The UN-backed November 29-December 10 talks in Cancun follow an acrimonious summit in the Danish capital one year ago on pushing back the threat of climate change after 2012.

"It's probably going to be tough" in Cancun, Hedegaard told AFP, acknowledging that the goal of an internationally binding deal had slipped given the unchanging positions of China and the United States.

The two giants clashed at a UN climate meeting in China in October, accusing each other of blocking progress ahead of Cancun.

"In the end, what matters is that the world's two largest emitters ... that they also say: 'Yes, we really want to do this,'" Hedegaard said.

"They have a huge responsibility."

Hedegaard called for a practical approach and smaller goals, such as deals on deforestation, setting up climate warning systems, progress on financing, and encouraging the transfer of cleaner technology to poorer countries.

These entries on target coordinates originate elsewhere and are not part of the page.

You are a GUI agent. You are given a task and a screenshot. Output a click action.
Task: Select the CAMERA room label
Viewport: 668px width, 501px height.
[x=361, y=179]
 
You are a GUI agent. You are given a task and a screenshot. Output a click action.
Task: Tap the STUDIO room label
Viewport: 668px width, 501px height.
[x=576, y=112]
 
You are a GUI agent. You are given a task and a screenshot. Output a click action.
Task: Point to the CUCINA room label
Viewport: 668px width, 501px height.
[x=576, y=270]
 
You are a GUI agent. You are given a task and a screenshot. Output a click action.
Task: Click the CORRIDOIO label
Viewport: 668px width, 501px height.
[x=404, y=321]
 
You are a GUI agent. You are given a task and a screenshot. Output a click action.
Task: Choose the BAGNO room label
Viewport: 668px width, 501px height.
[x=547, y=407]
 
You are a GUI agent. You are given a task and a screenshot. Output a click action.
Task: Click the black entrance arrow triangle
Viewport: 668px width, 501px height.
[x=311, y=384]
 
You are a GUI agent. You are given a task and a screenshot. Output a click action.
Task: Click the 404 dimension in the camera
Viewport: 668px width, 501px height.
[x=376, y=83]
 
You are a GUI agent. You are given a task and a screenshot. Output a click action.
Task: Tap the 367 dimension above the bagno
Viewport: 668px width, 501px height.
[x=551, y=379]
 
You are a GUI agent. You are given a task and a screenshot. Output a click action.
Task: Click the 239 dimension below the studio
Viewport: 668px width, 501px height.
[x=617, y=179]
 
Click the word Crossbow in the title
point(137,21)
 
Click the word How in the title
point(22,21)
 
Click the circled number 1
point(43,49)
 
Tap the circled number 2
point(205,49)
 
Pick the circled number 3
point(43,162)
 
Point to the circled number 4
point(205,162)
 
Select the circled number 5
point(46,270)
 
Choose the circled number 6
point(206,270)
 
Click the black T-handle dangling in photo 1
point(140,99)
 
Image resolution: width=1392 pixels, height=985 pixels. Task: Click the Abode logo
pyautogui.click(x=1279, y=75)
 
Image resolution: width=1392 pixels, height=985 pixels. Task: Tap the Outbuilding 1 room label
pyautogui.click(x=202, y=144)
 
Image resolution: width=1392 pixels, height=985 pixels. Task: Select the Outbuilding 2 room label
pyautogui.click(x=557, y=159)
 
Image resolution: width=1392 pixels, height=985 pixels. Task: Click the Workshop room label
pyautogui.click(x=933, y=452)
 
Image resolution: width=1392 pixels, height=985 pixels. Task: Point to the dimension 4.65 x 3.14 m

Actions such as emissions targets from businesses and countries in recent years showed that the United Nations Framework Convention on Climate Change (UNFCCC) was making progress, Hedegaard said.

"If we do not have this process then people should not believe that OK, then there is just some magical bullet," she added.

Recent weather -- including an unprecedented heatwave in Russia, record temperatures in the Middle East, heavy rain in northern Europe and flooding which caused massive mudslides in China -- fits with scientific predictions regarding climate change, Hedegaard said.

"I do not say that every time you see heavy precipitation that it's due to climate change, I just say that all the things you saw globally this year are very much in line with what scientists had warned us would happen."

The long-running UN negotiations are aimed at eventually securing a binding global treaty on how to limit and cope with climate change.

This would replace the Kyoto Protocol, which expires at the end of 2012.

Representatives of 51 countries and the European Union took part in the two-day meeting in the Mexican capital, ending Friday.